### [DESCRIPTION OF THE TASK]
Which lines of the records contain the word "Click"? Copy each one.
━━━━━ MATERIAL FOR THIS TASK ━━━━━
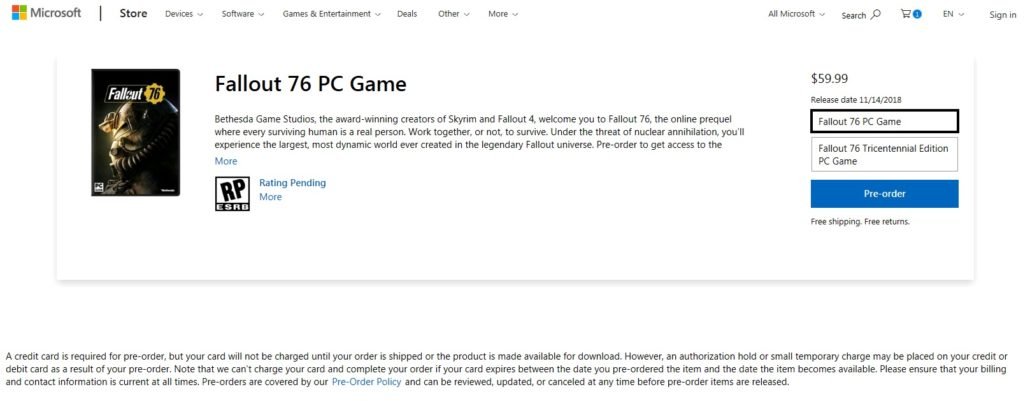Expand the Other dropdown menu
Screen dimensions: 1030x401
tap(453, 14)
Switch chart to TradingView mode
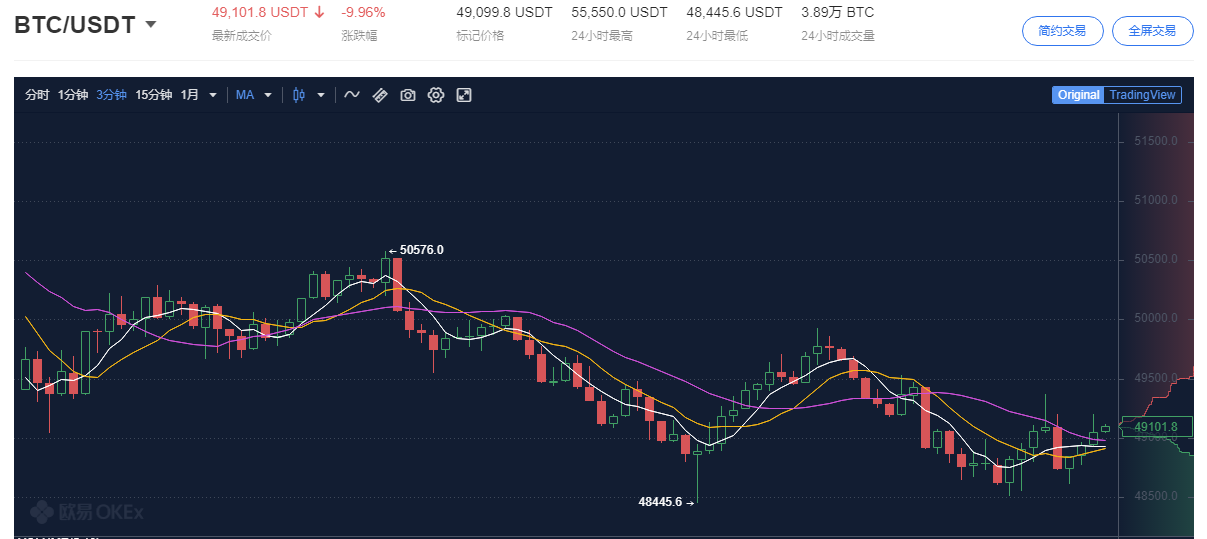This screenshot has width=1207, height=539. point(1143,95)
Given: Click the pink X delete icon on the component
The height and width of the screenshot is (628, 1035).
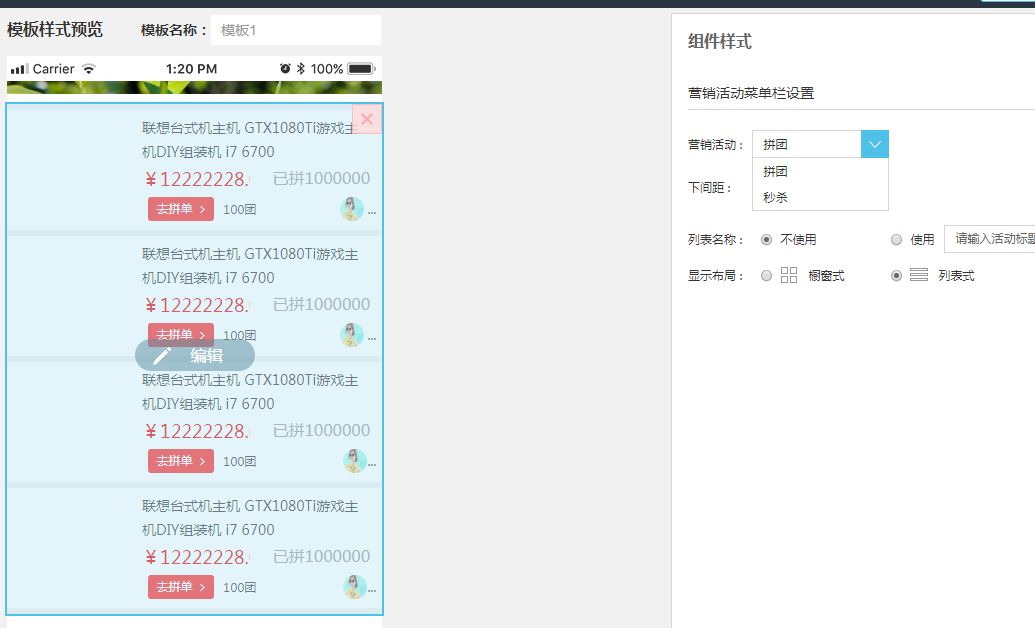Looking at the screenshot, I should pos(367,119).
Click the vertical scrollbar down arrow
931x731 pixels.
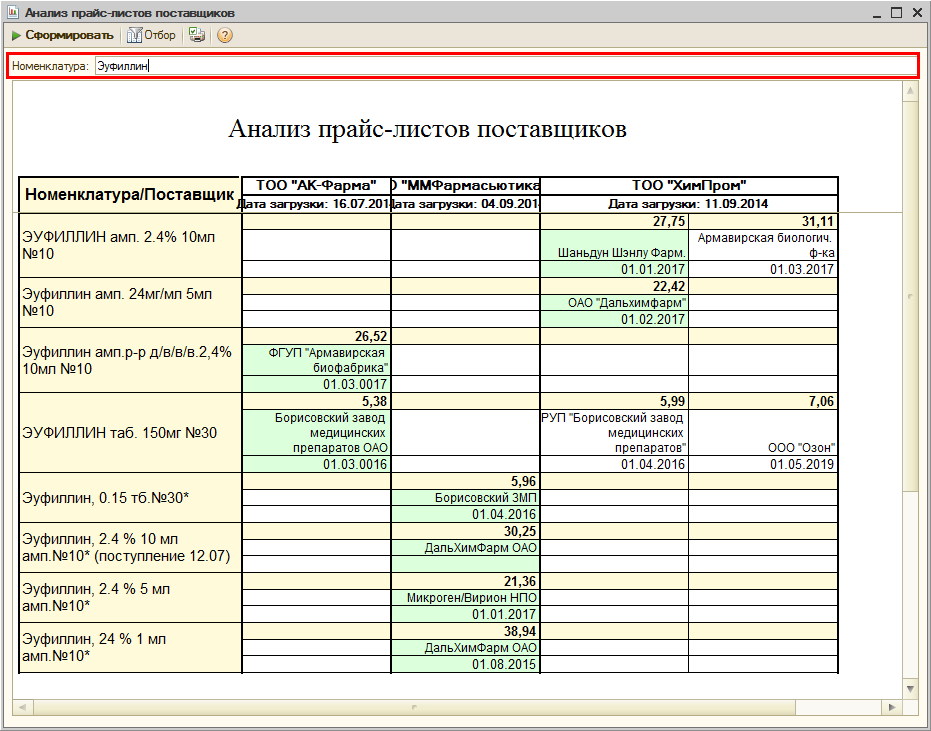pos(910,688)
━━━━━
### [OUTPUT OF THE EXERCISE]
Given: Click the pink X delete icon on the component
Click the vertical scrollbar down arrow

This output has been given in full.